Определяя в книге «О развитии революционных идей в России» послепушкинскую поэтическую эпоху как эпоху Лермонтова и Кольцова, Герцен говорил о песнях Кольцова: «Это настоящие песни русского народа. В них чувствуется тоска, которая составляет характерную их черту, раздирающая душу печаль, бьющая через край жизнь (удаль молодецкая). Кольцов показал, что много поэзии кроется в душе русского народа, что после долгого и глубокого сна в его груди осталось что-то живое». Вот этой живой, сохранённой стороной народной души, принятой поэтом в себя и схоронённой в себе, поэт прежде всего и обращён в будущее.
В своё время Кольцов был назван поэтом исключительно земледельческого труда. На самом деле Кольцов шире. И всё же нет поэта, который бы с такой силой нёс это чувство земли как постоянно, говоря современным языком, действующего фактора. Но столь часто в обычных, опять-таки современно говоря, неэкстремальных обстоятельствах самое-то главное и постоянное, именно в силу постоянности, кажется как бы и несуществующим, и мы забываем, что есть что. Лишь трагический опыт заставляет нас во всю меру это понять. «Весной 1942 года, – записывает человек, переживший первую военную ленинградскую зиму, – блокадники снова, но как бы впервые в жизни вырвались к земле, к земле кормящей… Хотелось лечь на землю и целовать её за то, что только земля может спасти человека… Хотелось лечь, распластаться и целовать землю!.. Землю, которая даёт нам всё – и хлеб, и всё абсолютно, чем может существовать человек».
От истоков, от Микулы Селяниновича, Кольцов несёт и передаёт нам и в будущее это понимание и ощущение того, что такое земля кормящая.

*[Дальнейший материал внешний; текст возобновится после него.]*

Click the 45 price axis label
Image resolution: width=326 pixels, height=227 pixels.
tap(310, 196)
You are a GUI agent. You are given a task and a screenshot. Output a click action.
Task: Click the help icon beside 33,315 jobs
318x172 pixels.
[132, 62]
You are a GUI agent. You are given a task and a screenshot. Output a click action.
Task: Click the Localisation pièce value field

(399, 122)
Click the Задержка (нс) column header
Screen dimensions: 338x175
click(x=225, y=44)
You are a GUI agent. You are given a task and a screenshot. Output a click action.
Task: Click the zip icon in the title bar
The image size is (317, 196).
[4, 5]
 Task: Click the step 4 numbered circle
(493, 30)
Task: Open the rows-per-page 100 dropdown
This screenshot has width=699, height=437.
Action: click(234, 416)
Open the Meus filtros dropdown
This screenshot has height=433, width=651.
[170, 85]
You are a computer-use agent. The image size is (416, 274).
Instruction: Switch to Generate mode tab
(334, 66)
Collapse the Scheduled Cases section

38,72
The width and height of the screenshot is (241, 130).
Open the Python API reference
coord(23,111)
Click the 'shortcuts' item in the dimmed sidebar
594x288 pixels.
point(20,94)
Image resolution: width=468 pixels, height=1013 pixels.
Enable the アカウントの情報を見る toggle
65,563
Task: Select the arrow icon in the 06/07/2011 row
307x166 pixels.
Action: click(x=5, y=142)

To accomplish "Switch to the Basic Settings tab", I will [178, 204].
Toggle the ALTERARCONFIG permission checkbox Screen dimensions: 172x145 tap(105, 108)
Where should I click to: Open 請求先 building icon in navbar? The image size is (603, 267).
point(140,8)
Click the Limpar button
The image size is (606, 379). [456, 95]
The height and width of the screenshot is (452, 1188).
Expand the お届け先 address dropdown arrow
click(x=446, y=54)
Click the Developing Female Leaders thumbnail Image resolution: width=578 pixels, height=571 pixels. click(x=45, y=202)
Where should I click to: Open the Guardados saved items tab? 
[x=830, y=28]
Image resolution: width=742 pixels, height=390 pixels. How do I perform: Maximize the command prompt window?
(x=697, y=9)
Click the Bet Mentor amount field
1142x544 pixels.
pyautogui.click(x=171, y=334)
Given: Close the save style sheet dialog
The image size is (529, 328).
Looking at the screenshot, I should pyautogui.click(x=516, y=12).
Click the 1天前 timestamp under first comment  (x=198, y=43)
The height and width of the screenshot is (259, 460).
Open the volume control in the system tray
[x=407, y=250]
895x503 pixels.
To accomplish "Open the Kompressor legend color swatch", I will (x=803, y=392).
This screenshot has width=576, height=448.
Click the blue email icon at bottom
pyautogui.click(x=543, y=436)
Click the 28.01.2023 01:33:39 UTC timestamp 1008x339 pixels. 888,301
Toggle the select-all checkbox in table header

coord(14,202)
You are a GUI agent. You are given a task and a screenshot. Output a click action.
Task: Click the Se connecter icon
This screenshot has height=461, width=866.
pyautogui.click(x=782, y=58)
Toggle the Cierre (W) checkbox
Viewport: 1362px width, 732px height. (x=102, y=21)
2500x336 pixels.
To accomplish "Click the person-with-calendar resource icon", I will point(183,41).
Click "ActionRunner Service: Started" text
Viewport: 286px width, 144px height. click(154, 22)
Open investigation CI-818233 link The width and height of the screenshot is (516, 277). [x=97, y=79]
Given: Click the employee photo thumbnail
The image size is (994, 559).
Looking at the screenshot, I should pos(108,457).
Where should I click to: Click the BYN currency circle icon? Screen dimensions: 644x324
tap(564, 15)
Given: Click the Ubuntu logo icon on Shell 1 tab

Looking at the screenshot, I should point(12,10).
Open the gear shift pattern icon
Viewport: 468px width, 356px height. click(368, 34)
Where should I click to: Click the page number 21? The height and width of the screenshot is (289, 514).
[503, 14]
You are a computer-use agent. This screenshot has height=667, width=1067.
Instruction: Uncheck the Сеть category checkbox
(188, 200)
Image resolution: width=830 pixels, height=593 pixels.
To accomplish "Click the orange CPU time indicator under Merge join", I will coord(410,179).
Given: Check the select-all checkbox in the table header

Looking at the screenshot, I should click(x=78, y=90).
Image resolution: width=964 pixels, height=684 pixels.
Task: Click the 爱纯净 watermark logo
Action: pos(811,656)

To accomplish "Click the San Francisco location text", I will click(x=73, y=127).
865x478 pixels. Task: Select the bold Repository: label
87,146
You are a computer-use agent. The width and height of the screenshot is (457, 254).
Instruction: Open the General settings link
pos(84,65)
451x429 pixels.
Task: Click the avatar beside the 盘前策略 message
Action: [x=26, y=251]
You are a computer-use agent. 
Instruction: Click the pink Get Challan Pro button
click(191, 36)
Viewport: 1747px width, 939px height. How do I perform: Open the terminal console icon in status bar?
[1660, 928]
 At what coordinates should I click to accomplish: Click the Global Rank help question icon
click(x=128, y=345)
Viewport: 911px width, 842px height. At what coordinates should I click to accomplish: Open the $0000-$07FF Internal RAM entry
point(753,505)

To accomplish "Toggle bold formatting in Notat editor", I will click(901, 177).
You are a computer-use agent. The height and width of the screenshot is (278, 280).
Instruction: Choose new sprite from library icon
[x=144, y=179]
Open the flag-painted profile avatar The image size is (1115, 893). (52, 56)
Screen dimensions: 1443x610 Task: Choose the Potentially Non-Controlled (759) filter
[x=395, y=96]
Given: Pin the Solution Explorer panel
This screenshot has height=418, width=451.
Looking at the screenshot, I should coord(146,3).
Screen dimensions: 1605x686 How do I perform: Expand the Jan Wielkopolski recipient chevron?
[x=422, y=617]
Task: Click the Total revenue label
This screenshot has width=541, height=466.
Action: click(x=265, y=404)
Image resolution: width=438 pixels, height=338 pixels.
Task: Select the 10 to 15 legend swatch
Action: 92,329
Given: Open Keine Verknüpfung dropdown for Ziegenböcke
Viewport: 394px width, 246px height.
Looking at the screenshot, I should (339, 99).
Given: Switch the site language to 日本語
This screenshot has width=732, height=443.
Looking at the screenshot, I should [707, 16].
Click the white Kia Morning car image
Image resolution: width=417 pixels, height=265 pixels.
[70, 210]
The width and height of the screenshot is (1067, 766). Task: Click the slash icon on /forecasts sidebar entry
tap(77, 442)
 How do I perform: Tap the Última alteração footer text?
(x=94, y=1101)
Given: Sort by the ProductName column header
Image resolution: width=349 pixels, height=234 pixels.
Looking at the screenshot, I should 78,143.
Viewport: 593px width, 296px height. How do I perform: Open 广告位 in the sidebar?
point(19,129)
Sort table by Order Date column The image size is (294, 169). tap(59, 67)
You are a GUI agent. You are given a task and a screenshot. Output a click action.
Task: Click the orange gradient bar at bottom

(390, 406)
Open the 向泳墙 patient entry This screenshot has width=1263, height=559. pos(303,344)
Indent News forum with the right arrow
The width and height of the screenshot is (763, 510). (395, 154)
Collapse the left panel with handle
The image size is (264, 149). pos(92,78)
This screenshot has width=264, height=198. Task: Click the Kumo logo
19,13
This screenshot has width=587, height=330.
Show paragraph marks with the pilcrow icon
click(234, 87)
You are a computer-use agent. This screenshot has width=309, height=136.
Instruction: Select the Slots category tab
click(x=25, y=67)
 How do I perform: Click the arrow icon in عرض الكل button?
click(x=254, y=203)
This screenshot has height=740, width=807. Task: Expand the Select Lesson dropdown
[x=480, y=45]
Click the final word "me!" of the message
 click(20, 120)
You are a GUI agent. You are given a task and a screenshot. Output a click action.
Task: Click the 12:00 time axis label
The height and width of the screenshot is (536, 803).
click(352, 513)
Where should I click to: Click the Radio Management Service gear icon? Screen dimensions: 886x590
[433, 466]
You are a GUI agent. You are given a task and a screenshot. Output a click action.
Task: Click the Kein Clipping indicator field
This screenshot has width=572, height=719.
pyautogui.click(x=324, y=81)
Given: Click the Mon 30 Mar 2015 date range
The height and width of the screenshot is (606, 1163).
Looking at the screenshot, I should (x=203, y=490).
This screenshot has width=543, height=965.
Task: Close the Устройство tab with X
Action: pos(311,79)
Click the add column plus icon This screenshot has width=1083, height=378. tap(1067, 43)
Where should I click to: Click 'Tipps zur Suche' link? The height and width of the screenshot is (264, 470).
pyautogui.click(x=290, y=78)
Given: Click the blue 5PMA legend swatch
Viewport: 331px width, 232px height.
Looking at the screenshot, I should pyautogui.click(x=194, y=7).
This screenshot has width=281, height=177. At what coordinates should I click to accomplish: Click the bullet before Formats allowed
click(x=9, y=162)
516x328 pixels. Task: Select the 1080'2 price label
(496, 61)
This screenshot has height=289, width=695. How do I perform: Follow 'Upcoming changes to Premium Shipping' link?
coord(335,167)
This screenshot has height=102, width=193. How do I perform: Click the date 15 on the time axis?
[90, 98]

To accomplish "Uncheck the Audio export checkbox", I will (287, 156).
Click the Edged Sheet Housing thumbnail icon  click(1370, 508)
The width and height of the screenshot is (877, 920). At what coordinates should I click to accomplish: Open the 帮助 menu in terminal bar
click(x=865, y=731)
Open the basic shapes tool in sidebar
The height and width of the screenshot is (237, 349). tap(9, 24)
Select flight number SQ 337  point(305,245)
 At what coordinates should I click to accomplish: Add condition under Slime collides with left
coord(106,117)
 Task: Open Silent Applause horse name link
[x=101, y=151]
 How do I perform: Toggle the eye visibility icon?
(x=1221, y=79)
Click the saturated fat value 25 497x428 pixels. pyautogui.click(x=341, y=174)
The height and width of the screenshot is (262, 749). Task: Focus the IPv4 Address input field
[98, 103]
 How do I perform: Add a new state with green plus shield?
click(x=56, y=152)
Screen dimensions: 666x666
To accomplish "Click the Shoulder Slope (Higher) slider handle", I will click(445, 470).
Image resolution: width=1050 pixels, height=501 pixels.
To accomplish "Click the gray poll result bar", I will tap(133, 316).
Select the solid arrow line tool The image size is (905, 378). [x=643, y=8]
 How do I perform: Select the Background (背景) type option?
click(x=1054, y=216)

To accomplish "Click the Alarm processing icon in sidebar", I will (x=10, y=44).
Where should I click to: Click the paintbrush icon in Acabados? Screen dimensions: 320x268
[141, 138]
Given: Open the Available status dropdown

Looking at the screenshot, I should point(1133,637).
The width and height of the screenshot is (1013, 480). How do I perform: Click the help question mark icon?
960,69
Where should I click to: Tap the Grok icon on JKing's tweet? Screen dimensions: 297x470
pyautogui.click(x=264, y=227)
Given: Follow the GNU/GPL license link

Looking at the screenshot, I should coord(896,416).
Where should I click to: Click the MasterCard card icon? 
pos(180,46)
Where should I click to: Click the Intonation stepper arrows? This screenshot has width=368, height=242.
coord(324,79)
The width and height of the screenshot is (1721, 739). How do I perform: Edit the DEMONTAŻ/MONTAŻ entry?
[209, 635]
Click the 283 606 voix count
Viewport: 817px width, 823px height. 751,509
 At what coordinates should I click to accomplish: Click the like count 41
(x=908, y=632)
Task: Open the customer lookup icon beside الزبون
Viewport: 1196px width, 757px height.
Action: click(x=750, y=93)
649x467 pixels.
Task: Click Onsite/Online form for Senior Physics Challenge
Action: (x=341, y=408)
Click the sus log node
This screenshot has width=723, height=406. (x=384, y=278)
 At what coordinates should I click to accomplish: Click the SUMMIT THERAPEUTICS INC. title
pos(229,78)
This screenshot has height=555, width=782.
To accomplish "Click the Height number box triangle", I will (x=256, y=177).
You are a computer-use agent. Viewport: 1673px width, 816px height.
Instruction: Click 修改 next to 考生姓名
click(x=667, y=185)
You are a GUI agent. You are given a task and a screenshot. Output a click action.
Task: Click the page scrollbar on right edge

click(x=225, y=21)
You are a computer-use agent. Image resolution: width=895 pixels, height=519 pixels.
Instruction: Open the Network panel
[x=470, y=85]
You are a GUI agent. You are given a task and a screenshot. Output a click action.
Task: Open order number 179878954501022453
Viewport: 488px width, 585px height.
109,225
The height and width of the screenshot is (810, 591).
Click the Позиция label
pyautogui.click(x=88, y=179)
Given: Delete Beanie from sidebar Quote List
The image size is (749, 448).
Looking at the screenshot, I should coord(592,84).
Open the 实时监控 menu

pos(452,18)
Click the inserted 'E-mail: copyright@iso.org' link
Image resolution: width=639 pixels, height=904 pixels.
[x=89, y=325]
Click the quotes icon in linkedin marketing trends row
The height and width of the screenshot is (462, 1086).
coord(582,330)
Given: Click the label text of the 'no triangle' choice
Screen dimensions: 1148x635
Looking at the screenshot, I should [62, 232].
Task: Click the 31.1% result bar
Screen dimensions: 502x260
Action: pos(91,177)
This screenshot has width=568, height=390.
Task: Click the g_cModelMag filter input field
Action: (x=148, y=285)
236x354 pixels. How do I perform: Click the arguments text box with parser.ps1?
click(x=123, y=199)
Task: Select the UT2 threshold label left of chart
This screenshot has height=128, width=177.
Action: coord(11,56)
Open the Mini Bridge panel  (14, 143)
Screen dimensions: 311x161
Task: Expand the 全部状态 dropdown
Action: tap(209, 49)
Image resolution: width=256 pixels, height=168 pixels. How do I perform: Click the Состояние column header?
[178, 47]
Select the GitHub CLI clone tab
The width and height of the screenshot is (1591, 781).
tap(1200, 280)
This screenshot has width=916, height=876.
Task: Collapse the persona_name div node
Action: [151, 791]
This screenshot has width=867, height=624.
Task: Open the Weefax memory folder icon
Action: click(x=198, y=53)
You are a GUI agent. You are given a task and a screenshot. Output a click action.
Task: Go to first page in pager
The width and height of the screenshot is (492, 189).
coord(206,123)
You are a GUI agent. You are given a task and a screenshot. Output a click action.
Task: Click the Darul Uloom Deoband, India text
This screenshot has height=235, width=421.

Но не только этот, так сказать, насущный практический смысл конечного нашего кормления от земли и от людей, на ней работающих свою работу.
Когда-то великолепный знаток народной жизни Глеб Успенский противопоставил Кольцова Пушкину: «Никто, не исключая и самого Пушкина, не трогал таких поэтических струн народной души, народного миросозерцания, воспитанного исключительно в условиях земледельческого труда, как это мы находим у поэта-прасола. Спрашиваем, что могло бы вдохновить хотя бы и Пушкина при виде пашущего пашню мужика, его клячи и сохи?.. Придёт ли ему в голову, что этот кое-как в отрепья одетый раб, влачащийся по браздам, босиком бредущий за своей клячонкой, чтобы он мог чувствовать в минуту этого тяжкого труда что-либо, кроме сознания его тяжести?»
Дело всё в том, однако, что если у Пушкина в «Деревне» «влачится по браздам» раб, то у Кольцова в «Песне пахаря» пашет свободный человек, свободный в той мере, в какой сумел сохранить внутреннюю свободу даже в страшном рабстве русский крестьянин – «клеймёный, да не раб», по словам Некрасова. Но именно потому же Кольцов как никто и сумел донести всю силу, поэзию и прелесть сельского труда, труда на земле, передать, как говорил тот же Глеб Успенский, «нравственную многосодержательность земледельческого труда». В сути своей этот земледельческий труд есть совершенно особый труд (по характеру его отношений и с природой, и в его целостности). В той же «Песне пахаря» представлена не просто поэзия труда вообще, да и вряд ли такая возможна, ибо поэзия абстрактного труда неизбежно должна приобрести абстрактный характер, т.е. перестать быть поэзией. Это поэзия труда одухотворённого, органичного, носящего всеобщий, но отнюдь не отвлечённый характер, включённого в природу, чуть ли не в космос. Это то, что прямо роднит Кольцова с нашим временем и открывает дорогу в будущее. Наше время выводит к совершенно новому ощущению природы всё человечество, которое в полной мере должно ощутить и осознать глобальный характер своих с природой отношений.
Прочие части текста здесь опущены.